→ **Given text**
--- START ---

[PATCH] iomap: move prefaulting out of hot write path

alexjlzheng@gmail.com posted 1 patch 2 months, 1 week ago
There is a newer version of this series
fs/iomap/buffered-io.c | 31 ++++++++++++++++---------------
1 file changed, 16 insertions(+), 15 deletions(-)
[PATCH] iomap: move prefaulting out of hot write path
Posted by alexjlzheng@gmail.com 2 months, 1 week ago
From: Jinliang Zheng <alexjlzheng@tencent.com>

Prefaulting the write source buffer incurs an extra userspace access
in the common fast path. Make iomap_write_iter() consistent with
generic_perform_write(): only touch userspace an extra time when
copy_folio_from_iter_atomic() has failed to make progress.

This patch is inspired by commit 665575cff098 ("filemap: move
prefaulting out of hot write path").

Signed-off-by: Jinliang Zheng <alexjlzheng@tencent.com>
---
 fs/iomap/buffered-io.c | 31 ++++++++++++++++---------------
 1 file changed, 16 insertions(+), 15 deletions(-)

diff --git a/fs/iomap/buffered-io.c b/fs/iomap/buffered-io.c
index 8b847a1e27f1..6e6573fce78a 100644
--- a/fs/iomap/buffered-io.c
+++ b/fs/iomap/buffered-io.c
@@ -972,21 +972,6 @@ static int iomap_write_iter(struct iomap_iter *iter, struct iov_iter *i,
 		if (bytes > iomap_length(iter))
 			bytes = iomap_length(iter);
 
-		/*
-		 * Bring in the user page that we'll copy from _first_.
-		 * Otherwise there's a nasty deadlock on copying from the
-		 * same page as we're writing to, without it being marked
-		 * up-to-date.
-		 *
-		 * For async buffered writes the assumption is that the user
-		 * page has already been faulted in. This can be optimized by
-		 * faulting the user page.
-		 */
-		if (unlikely(fault_in_iov_iter_readable(i, bytes) == bytes)) {
-			status = -EFAULT;
-			break;
-		}
-
 		status = iomap_write_begin(iter, write_ops, &folio, &offset,
 				&bytes);
 		if (unlikely(status)) {
@@ -1001,6 +986,12 @@ static int iomap_write_iter(struct iomap_iter *iter, struct iov_iter *i,
 		if (mapping_writably_mapped(mapping))

--- END ---

→ **Provided information**
--- START ---

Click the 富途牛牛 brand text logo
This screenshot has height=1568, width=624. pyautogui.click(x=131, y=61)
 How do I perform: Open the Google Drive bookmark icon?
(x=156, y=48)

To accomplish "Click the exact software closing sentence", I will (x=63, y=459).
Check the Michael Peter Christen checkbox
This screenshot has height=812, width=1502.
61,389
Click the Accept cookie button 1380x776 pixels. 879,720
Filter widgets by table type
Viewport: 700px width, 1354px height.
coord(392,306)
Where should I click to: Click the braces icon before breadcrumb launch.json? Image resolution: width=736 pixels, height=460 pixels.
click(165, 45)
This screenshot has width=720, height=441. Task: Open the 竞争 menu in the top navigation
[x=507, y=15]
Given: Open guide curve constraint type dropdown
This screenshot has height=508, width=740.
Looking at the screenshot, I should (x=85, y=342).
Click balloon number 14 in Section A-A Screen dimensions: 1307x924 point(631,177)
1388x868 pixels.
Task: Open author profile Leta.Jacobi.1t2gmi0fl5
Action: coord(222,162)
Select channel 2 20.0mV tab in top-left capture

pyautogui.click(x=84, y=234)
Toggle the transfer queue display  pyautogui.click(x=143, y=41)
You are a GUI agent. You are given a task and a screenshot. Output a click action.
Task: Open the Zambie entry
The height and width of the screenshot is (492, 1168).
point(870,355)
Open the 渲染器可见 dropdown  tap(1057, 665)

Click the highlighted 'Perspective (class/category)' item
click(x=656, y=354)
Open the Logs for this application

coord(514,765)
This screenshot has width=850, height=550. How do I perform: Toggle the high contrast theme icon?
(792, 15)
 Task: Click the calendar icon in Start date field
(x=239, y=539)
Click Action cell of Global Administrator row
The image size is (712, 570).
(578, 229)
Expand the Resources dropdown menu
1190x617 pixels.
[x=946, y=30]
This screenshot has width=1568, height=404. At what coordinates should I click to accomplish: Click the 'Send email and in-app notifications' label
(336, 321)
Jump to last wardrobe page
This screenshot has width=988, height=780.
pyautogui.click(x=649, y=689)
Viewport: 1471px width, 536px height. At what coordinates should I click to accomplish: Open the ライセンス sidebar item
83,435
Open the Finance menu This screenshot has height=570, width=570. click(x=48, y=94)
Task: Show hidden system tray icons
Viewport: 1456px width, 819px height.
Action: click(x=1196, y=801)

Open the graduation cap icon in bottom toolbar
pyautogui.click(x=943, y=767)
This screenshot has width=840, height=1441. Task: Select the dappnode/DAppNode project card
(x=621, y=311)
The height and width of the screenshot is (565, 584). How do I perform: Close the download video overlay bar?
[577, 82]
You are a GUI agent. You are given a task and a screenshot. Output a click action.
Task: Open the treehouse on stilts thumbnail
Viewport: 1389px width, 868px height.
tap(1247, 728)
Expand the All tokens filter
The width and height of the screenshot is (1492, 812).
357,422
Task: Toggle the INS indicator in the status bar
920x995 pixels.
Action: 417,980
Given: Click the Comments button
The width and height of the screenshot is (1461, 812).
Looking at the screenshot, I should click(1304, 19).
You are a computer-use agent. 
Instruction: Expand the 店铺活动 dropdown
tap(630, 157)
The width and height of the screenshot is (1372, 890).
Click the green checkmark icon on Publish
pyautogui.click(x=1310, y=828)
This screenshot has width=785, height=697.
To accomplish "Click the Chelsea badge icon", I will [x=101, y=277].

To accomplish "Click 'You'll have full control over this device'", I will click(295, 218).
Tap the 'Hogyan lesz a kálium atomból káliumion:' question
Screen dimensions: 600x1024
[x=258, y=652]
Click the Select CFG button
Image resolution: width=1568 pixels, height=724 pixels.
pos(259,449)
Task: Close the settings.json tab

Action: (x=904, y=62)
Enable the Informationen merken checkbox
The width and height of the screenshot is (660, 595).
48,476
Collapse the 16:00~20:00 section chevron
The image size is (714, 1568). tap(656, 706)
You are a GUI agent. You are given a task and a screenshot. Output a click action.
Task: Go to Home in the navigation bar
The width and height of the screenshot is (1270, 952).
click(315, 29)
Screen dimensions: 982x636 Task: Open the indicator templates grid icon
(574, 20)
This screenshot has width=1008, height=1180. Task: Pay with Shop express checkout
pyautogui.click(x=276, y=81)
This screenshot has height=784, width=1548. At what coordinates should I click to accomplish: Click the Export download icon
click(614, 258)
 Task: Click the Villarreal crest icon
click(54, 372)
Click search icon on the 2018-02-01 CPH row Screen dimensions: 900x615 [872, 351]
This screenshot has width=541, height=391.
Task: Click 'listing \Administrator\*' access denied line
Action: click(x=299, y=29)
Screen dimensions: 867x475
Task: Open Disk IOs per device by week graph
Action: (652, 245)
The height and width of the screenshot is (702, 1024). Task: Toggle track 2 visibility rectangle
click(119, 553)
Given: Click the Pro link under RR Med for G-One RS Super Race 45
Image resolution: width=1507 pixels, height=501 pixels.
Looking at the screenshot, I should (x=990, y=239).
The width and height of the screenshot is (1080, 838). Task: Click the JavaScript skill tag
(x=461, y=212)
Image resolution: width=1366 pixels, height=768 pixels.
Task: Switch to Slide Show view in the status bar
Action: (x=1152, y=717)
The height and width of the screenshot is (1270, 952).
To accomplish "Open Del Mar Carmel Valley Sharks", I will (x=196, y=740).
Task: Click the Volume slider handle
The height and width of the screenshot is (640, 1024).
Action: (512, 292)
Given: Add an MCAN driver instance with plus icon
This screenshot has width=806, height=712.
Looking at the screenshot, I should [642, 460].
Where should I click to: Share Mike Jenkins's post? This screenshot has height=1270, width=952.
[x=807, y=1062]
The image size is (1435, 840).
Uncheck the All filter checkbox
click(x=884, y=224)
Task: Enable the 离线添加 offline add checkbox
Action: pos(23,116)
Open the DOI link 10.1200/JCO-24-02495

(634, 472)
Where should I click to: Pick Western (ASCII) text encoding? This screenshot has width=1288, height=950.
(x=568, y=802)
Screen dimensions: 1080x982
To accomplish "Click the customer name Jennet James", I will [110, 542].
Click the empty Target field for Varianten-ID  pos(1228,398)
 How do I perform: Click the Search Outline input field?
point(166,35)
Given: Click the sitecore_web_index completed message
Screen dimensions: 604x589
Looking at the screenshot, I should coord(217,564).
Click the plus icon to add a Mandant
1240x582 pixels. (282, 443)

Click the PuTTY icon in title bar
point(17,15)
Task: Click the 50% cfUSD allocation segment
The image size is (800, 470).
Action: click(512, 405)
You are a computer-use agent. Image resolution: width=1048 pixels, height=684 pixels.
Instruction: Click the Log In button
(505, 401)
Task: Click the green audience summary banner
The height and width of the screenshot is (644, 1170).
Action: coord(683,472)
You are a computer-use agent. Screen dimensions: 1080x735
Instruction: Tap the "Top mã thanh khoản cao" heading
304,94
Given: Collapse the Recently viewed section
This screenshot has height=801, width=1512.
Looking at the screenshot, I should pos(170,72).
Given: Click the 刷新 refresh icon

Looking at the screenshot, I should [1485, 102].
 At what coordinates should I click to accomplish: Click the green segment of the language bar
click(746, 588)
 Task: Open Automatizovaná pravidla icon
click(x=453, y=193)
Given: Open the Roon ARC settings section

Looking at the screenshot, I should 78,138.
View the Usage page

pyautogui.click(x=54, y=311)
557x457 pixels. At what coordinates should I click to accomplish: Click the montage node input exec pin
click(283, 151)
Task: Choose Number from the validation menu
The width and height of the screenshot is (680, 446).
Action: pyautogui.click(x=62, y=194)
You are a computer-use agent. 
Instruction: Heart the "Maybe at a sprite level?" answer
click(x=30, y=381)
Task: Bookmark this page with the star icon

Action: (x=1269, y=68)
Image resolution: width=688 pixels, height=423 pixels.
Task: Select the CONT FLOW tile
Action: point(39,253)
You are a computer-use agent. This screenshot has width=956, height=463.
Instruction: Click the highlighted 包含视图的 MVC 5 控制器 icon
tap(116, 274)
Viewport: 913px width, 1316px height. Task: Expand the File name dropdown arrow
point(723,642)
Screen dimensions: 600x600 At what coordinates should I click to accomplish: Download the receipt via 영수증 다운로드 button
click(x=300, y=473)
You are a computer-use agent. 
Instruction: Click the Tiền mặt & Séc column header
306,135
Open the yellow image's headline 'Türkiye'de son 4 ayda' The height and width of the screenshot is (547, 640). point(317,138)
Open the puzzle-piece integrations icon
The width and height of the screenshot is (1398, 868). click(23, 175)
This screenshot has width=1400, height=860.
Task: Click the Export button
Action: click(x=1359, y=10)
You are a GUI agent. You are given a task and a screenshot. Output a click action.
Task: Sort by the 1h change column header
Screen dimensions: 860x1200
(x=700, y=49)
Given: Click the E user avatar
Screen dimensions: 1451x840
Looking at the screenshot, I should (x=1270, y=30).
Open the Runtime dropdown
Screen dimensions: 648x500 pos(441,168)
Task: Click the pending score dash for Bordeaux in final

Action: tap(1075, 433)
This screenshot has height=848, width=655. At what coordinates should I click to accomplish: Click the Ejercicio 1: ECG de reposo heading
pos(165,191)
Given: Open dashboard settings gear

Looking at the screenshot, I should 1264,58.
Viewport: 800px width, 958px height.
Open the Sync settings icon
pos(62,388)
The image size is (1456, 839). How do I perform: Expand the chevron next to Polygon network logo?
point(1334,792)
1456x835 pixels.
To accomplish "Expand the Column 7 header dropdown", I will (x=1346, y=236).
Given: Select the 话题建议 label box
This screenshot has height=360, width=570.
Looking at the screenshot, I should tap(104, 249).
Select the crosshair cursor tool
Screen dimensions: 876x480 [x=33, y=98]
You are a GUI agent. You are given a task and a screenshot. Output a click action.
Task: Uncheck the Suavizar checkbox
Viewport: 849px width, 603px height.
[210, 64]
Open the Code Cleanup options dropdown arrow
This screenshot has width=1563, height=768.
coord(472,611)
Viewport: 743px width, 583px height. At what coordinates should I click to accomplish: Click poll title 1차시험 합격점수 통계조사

--- END ---

→ **Directives**
1. In the patch page above, answer these:
(a) Which file does the patch change?
(b) The patch makes iomap_write_iter() consistent with which other function?
(c) How many insertions and how many deletions does the patch report?
2. From the records, output the lines starting at the one that contains "Task: Click the green audience summary banner" and ending at the one that contains "pyautogui.click(x=54, y=311)", both included, copied character for character and with nothing else.

→ **Answer set**
1.
(a) fs/iomap/buffered-io.c
(b) generic_perform_write()
(c) 16 insertions and 15 deletions

2.
Task: Click the green audience summary banner
The height and width of the screenshot is (644, 1170).
Action: coord(683,472)
You are a computer-use agent. Screen dimensions: 1080x735
Instruction: Tap the "Top mã thanh khoản cao" heading
304,94
Given: Collapse the Recently viewed section
This screenshot has height=801, width=1512.
Looking at the screenshot, I should pos(170,72).
Given: Click the 刷新 refresh icon

Looking at the screenshot, I should [1485, 102].
 At what coordinates should I click to accomplish: Click the green segment of the language bar
click(746, 588)
 Task: Open Automatizovaná pravidla icon
click(x=453, y=193)
Given: Open the Roon ARC settings section

Looking at the screenshot, I should 78,138.
View the Usage page

pyautogui.click(x=54, y=311)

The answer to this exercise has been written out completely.